_Description of the task_:
Work out how many lines in this listing hold the word "screenshot", and give the number with nothing added.

(Available data)

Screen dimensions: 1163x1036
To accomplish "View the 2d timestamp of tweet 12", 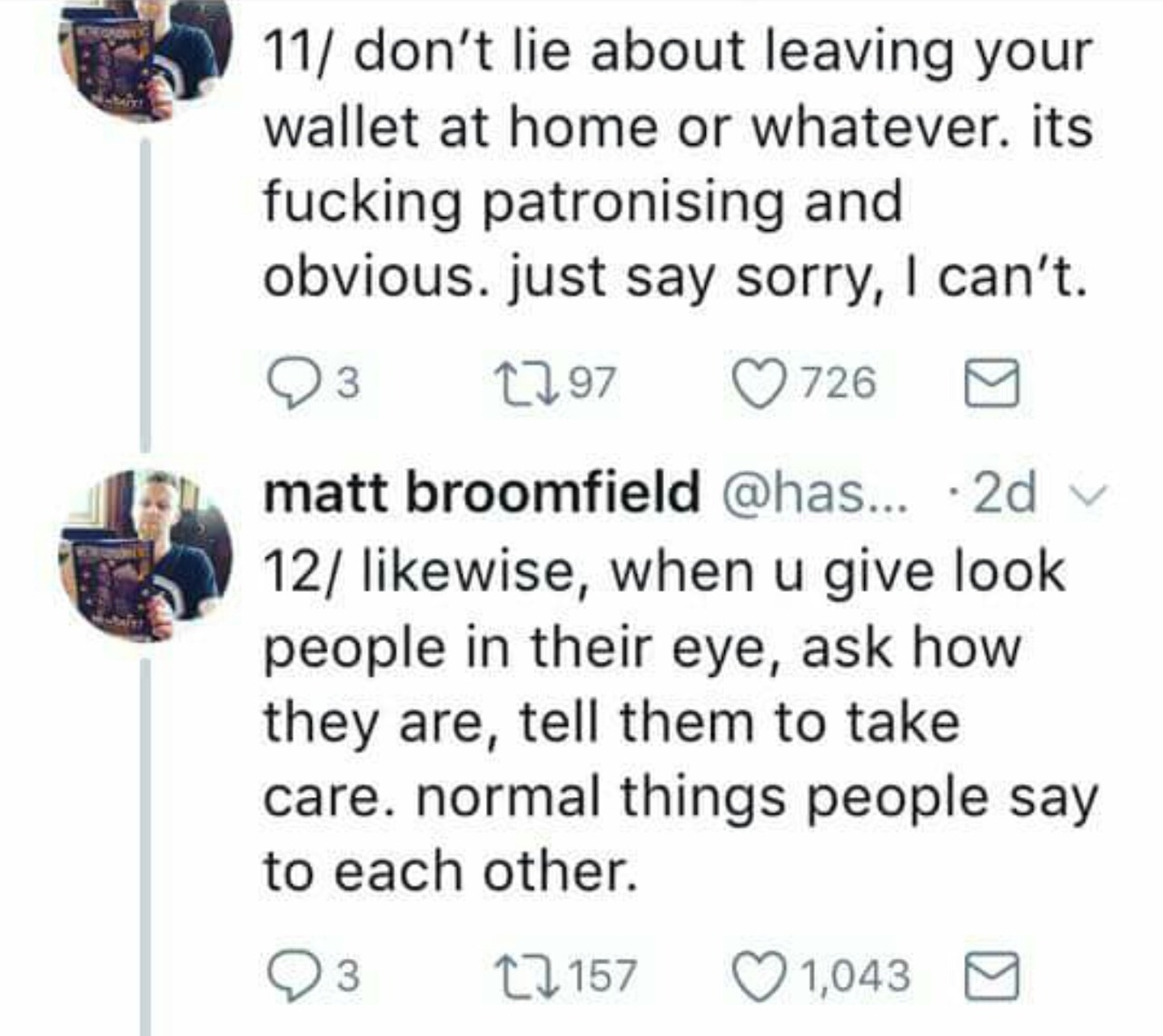I will coord(1004,493).
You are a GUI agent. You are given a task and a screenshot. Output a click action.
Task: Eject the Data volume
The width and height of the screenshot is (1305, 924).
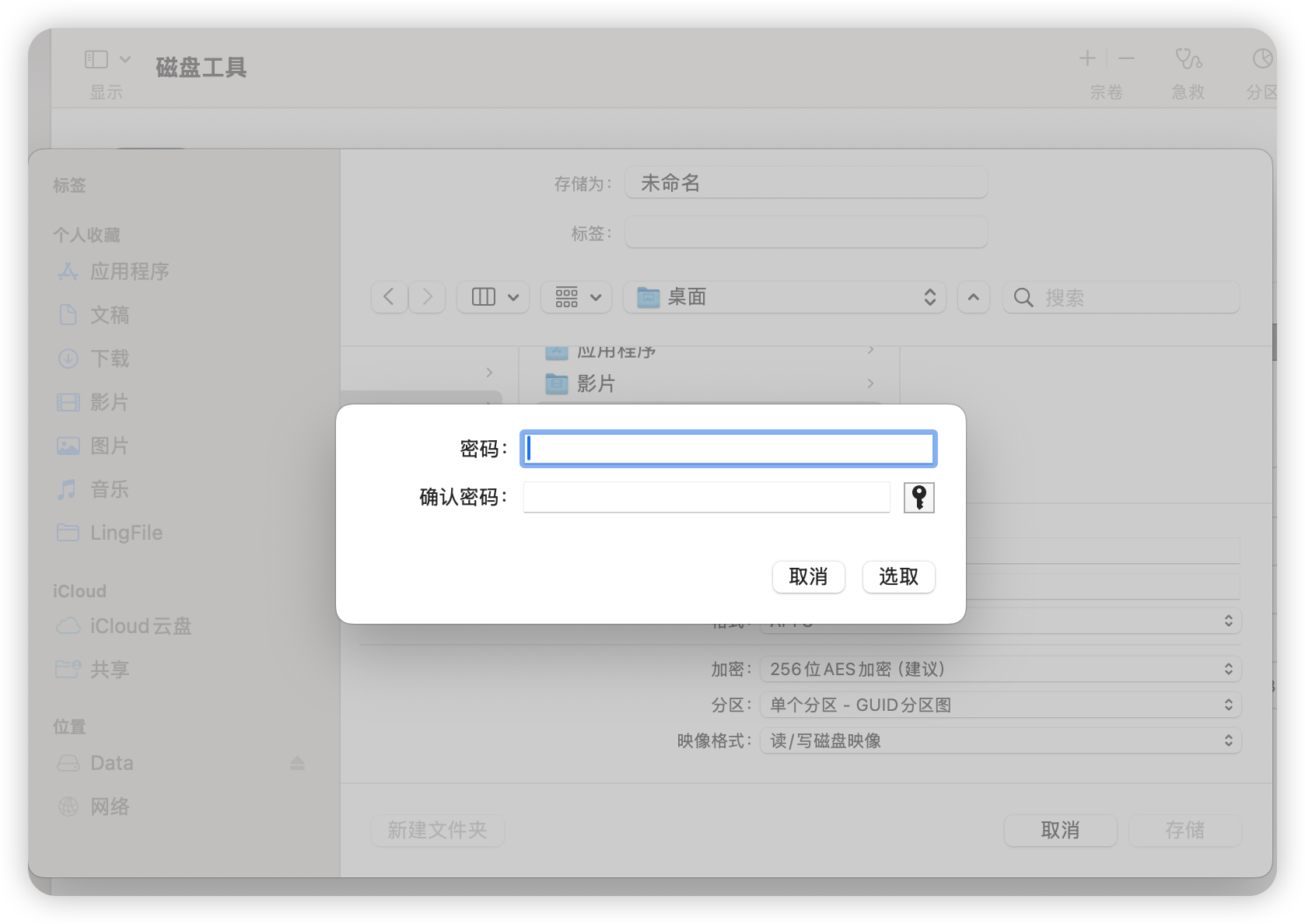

(End Available data)

_Task result_:
2